Hi Your linux configuration step 1st part is very useful for me please share me the link for 2nd part
[root@CLUSTER-1 yum.repos.d]# ccs -h CLUSTER-1 –addfailoverdomainnode sandomain CLUSTER-1 priority=1
Priority must be an integer between 1 and 100
[root@CLUSTER-1 yum.repos.d]#
Hi. Can you help me please. I need building a cluster firewall redhat 5. I need only copy iptables and table route main. I have a problem. I have many interfaces bond0.50 to bond.100. The solution need support vlan. I see the keepalived don’t support vlan interface. I thought use contrackd. Can you help me or suggest. i need only vip in fw1 and fw2. iptables and table route equals. please help me. thanks lot. Vinicius – Brazil.
Hi,
In my case, the solution with error “Validation failure” adding a resource, was install rgmanager ant start the service.
Sir you have mention that “In the 2nd part of this tutorial (tomorrow), we’ll explain how to sync the configurations across multiple nodes in a cluster, and how to verify the failover scenario in a cluster setup”
Where is that link i am not able to find.
Hi KARTHIKEYAN,
Nice tutorial for setting up a cluster.I need some help for setting up a cluster for Postgesql.

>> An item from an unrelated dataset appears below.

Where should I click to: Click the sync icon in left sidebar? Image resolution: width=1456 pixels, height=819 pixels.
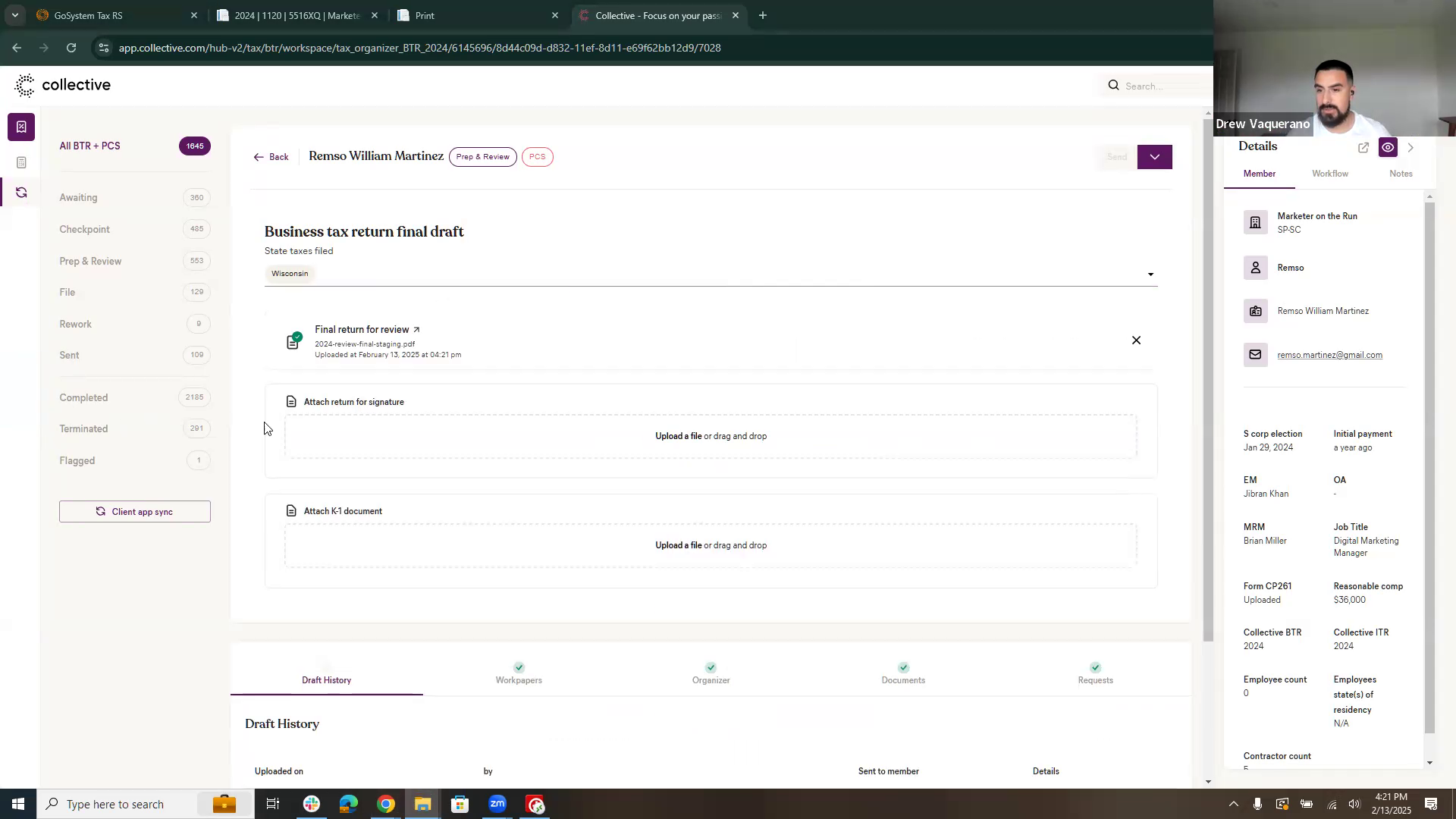click(21, 193)
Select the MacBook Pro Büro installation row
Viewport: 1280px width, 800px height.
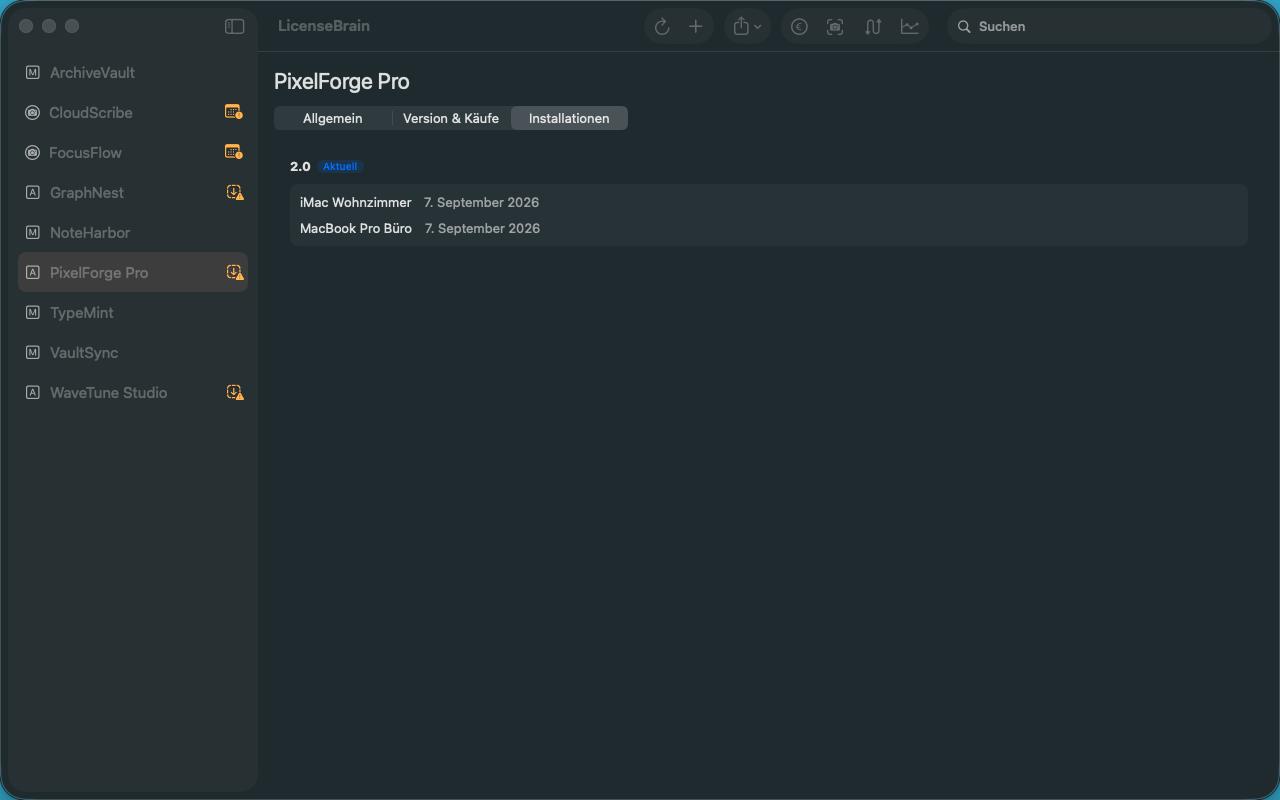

I am using VM’s for the process and all the cluster setup is done except from the fencing part.
I have 2 nodes(RHEL 6.5) in cluster and a shared storage(NFS shared drive)
I am having trouble with the following scenario.
Services running on Node 1. If I disconnect the Network Service of Node1, the services do not shift to node2 . Can you please help me with this. I mean is this possible and if yes then how ?
1)I am using Centos 6 for this 2 node cluster using “openfiler”.
2)Trying this configuration on a virtual machine.
3)The problem is that : ‘quorum disk’ discovered is like : sdb on Node A and sdc on Node B and the same is the case with the ‘shared disk’ : sdc on Node A and sdb on Node B. I am not able to understand why is this happening. Am I doing something wrong….Please help.
Hi,
I am new to Linux, as per this document I tried to configure cluster environment locally. But when I tried to run the command CCS it is saying the command not found. can you please let me know how to get this command. As I checked in the packages this package is not available.Can you please let me know how to get the package. Please help out and do the needful.
Thank you,
Raj.
Hi Ram
I am building redhat cluster with gfs2 for shared filesystems & it will be a 6 node cluster.
Could you please provide the pre-requisites and step by step instructions.
Hi Ramesh,
I gone through your material it was awesome i really appreciate to your patience and your giving good information and it should be clearly. This materials is most of helpful to me.
In that same scheme would I have, how to add a CUPS clustered service?